PROBLEM STATEMENT:
Search the records for the string "Toggle" and copy every line where it turns up.

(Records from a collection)

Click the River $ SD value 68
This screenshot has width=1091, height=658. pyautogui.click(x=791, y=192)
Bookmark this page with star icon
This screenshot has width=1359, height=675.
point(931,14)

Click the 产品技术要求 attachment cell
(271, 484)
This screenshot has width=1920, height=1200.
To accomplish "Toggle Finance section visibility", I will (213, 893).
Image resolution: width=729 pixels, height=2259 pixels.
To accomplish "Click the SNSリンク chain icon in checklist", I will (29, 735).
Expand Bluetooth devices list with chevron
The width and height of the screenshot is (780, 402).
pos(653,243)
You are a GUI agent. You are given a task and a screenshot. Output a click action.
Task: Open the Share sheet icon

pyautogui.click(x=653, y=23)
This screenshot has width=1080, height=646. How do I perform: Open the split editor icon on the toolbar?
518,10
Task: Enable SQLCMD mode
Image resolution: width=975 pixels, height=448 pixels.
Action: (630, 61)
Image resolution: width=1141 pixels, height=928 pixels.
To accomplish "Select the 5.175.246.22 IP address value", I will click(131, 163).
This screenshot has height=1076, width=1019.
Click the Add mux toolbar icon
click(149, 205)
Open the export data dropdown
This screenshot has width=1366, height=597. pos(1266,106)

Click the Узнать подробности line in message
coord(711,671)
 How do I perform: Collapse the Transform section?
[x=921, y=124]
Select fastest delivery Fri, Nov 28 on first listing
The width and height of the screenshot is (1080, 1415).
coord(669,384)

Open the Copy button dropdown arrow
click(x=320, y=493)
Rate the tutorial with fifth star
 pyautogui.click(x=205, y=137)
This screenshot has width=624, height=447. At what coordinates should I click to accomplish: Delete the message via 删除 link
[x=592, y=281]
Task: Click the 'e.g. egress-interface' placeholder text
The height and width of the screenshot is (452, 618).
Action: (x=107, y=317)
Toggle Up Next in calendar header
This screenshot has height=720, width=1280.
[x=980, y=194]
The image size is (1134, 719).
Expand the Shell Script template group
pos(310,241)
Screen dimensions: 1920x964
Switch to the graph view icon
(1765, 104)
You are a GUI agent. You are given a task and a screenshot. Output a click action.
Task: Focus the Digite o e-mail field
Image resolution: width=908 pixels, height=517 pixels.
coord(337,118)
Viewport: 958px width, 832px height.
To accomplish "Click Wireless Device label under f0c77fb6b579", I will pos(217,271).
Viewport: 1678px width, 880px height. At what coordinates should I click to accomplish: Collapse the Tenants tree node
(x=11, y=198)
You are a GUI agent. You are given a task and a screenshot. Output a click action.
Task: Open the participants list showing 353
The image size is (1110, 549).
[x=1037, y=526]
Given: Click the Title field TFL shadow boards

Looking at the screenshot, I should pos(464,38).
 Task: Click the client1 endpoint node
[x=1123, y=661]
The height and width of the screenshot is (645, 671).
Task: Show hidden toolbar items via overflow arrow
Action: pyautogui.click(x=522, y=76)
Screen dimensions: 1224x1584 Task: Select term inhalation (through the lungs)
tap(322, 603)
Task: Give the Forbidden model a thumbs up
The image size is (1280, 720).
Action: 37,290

WRITTEN ANSWER:
To accomplish "Toggle Finance section visibility", I will (213, 893).
Toggle Up Next in calendar header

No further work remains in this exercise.